• Exercise goal:
Rewrite the stretch of rows from the line containing "Open the Charts menu item" through the end of the rows, changing "Charts" to "Reports" and leaving everything else the same. Leave the pictures out of your answer.

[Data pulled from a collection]
┌──

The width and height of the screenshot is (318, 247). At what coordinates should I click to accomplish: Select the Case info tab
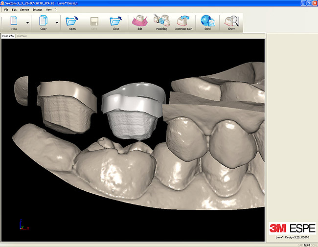pos(8,36)
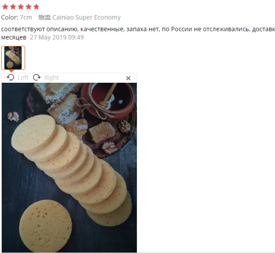This screenshot has width=275, height=253.
Task: Click the single sponge at photo bottom
Action: click(x=45, y=226)
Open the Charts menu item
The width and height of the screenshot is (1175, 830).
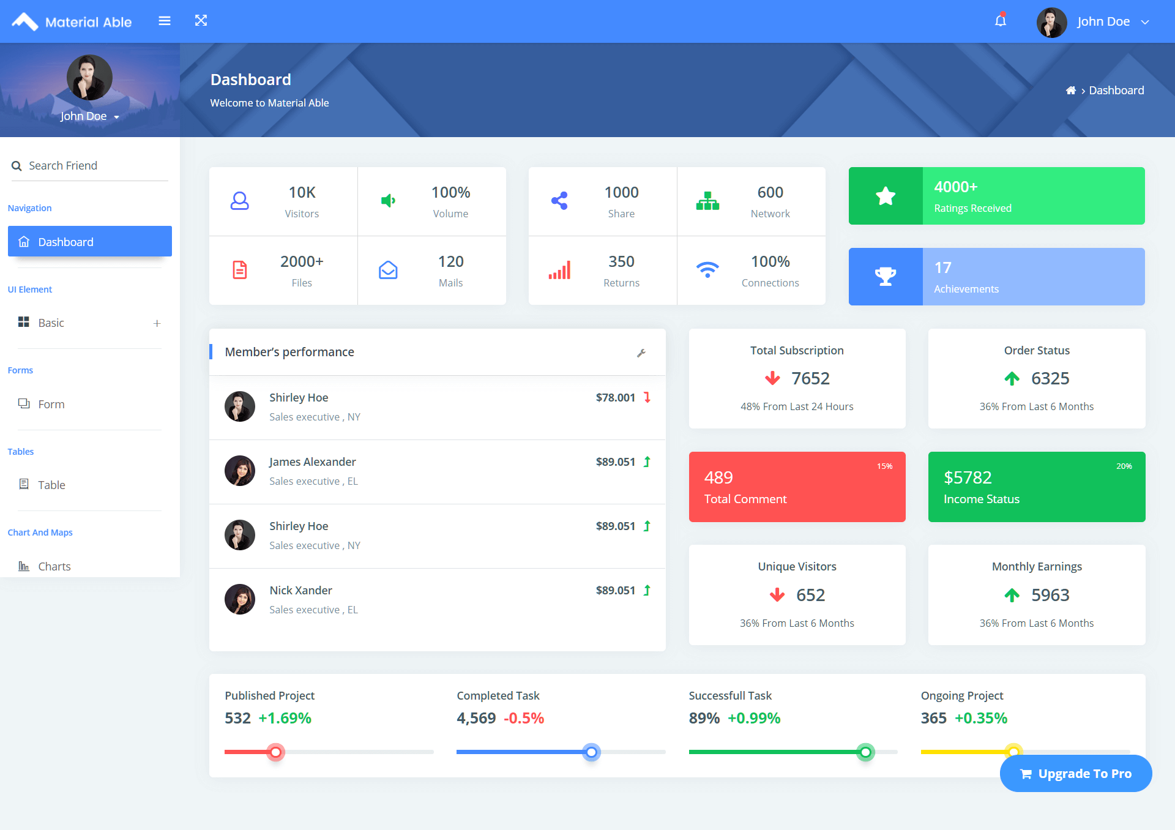(54, 565)
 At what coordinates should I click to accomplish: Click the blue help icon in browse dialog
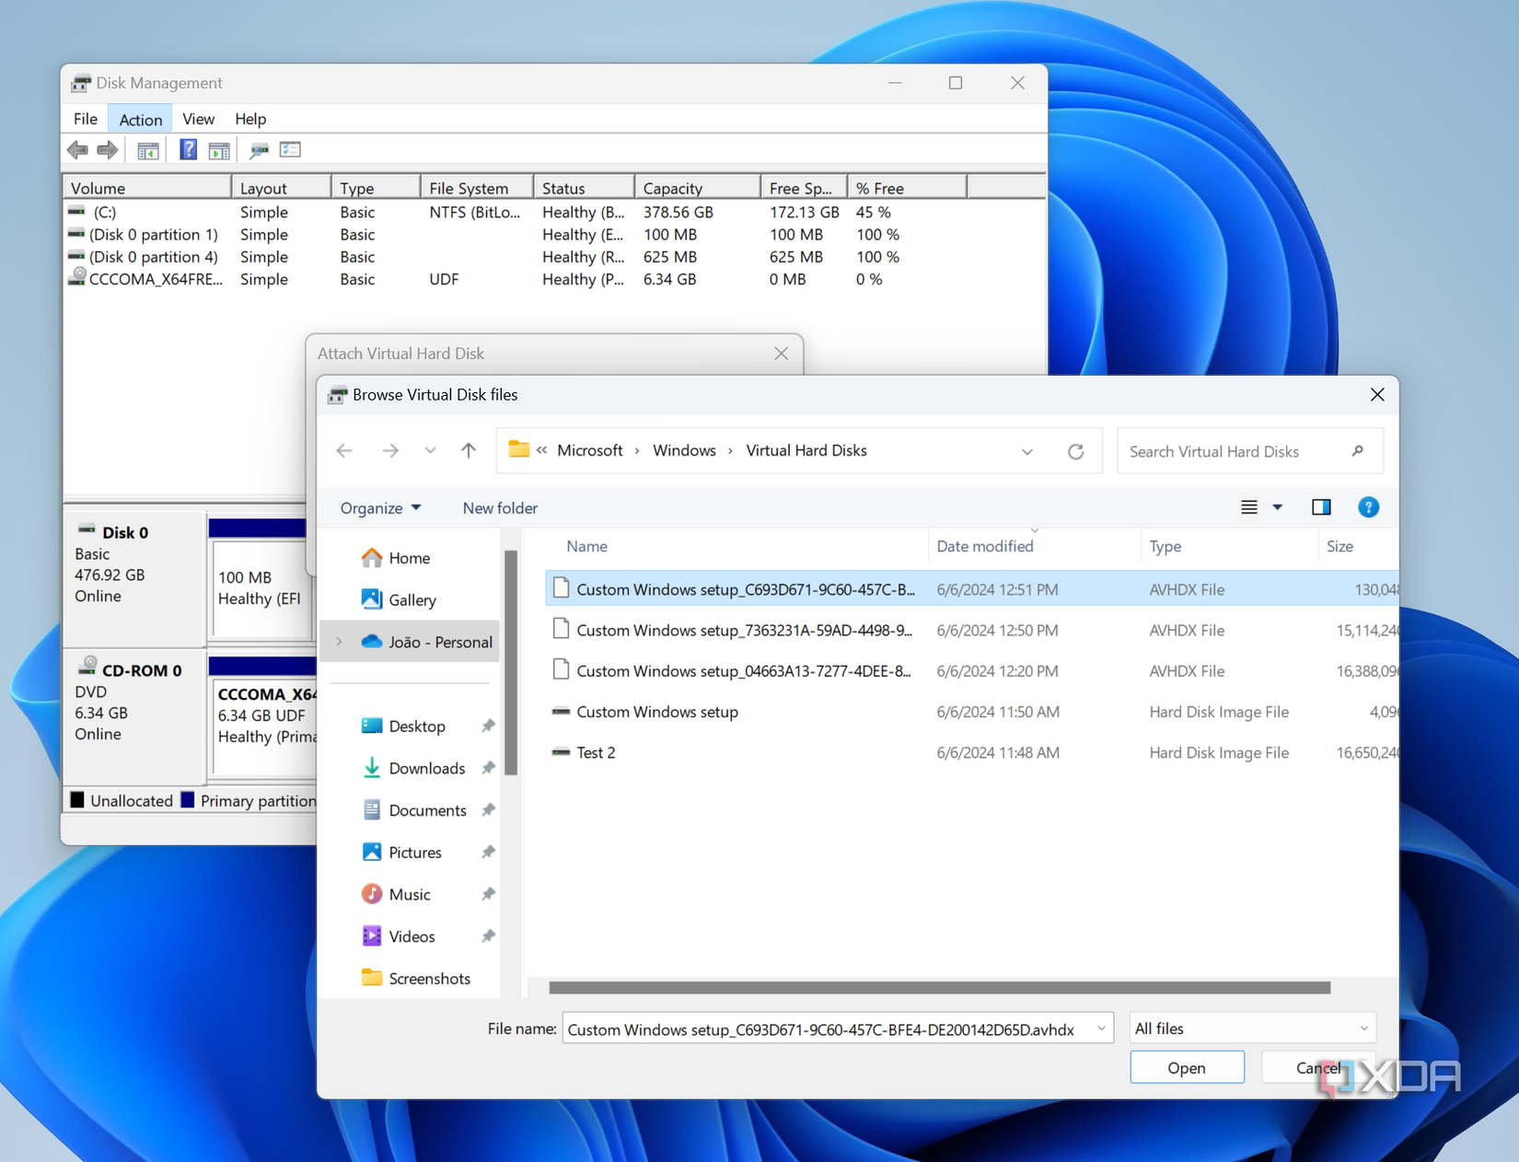click(x=1368, y=507)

└──

• Solution below:
Open the Reports menu item
The width and height of the screenshot is (1175, 830).
(54, 565)
 At what coordinates should I click to accomplish: Click the blue help icon in browse dialog
click(x=1368, y=507)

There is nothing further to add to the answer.